A partnership is commonly formed where two or more people wish to come to together to form a business. Perhaps they have a common business idea that they wish to put to the test or have realised that their skills and talents compliment each others in such a way that they might make a good business team. Forming a partnership seems like the most logical option and, in some cases, it is. In this article, we will discuss the various advantages and disadvantages of a partnership business.
- Capital – Due to the nature of the business, the partners will fund the business with start up capital. This means that the more partners there are, the more money they can put into the business, which will allow better flexibility and more potential for growth. It also means more potential profit, which will be shared between the partners in the proportions as agreed by them.
- Flexibility – A partnership is generally easier to form, manage and run. They are less strictly regulated than companies, in terms of the laws governing the formation and because the partners have the only say in the way the business is run (without interference by shareholders) they are far more flexible in terms of management, as long as all the partners can agree.
- Shared Responsibility – Partners can share the responsibility of the running of the business. This will allow them to make the most of their abilities. Rather than splitting the management and taking an equal share of each business task, they might well split the work according to their skills. So if one partner is good with figures, they might deal with the book keeping and accounts, while the other partner might have a flare for sales and therefore be the main sales person for the business.
- Decision Making – Partners share the decision making and can help each other out when they need to. More partners means more brains that can be picked for business ideas and for the solving of problems that the business encounters.

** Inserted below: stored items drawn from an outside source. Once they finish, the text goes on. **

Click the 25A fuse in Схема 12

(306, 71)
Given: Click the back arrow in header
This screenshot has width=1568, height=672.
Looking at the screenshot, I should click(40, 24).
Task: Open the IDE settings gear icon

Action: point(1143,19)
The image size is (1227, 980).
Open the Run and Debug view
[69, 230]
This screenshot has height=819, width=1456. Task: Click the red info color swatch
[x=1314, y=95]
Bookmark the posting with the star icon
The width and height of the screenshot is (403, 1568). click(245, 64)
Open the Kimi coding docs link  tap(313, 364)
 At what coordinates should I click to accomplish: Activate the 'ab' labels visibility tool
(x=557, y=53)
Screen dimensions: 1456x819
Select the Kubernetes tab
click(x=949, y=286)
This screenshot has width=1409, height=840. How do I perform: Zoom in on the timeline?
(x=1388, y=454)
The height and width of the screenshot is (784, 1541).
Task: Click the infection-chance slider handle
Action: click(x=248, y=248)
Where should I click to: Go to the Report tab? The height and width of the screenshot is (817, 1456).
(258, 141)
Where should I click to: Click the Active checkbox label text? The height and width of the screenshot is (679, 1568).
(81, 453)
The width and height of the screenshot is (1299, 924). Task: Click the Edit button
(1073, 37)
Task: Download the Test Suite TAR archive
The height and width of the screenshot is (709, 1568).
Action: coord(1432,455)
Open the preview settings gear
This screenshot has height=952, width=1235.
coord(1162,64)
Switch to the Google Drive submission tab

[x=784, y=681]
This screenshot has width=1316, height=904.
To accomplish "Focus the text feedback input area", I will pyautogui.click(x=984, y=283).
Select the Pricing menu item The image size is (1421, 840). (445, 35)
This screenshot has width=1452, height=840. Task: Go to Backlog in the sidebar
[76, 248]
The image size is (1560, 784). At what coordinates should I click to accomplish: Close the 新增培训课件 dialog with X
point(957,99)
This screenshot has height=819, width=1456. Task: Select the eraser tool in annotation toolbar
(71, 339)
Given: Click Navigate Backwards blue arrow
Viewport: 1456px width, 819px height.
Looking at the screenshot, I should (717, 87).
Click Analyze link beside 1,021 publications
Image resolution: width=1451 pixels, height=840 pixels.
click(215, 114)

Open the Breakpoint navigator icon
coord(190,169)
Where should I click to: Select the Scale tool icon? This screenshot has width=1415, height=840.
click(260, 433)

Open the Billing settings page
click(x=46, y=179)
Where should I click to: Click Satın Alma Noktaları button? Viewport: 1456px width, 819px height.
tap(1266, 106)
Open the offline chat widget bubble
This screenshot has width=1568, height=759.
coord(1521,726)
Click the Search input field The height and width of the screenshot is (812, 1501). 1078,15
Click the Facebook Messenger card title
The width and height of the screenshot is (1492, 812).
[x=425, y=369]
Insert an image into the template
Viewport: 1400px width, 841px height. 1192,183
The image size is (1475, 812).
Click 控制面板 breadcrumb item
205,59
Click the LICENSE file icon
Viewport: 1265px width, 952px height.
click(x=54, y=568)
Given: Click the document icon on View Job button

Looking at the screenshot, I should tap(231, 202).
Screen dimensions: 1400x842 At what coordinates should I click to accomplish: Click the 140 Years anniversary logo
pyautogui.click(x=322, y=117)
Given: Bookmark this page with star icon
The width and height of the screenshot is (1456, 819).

- Disagreements – One of the most obvious disadvantages of partnership is the danger of disagreements between the partners. Obviously people are likely to have different ideas on how the business should be run, who should be doing what and what the best interests of the business are. This can lead to disagreements and disputes which might not only harm the business, but also the relationship of those involved. This is why it is always advisable to draft and register a deed of partnership with Registrar of Joint Stock Companies and Firms during the formation period to ensure that everyone is aware of what procedures will be in place in case of disagreement and what will happen if the partnership is dissolved.
- Agreement – Because the partnership is jointly run, it is necessary that all the partners agree with things that are being done. This means that in some circumstances there are less freedoms with regards to the management of the business. Especially compared to sole traders. However, there is still more flexibility than with limited companies where the directors must bow to the will of the members (shareholders).
- Liability – Ordinary Partnerships are subject to unlimited liability, which means that each of the partners shares the liability and financial risks of the business including any consequence resulting from the actions of other partners, which can be off putting for some people.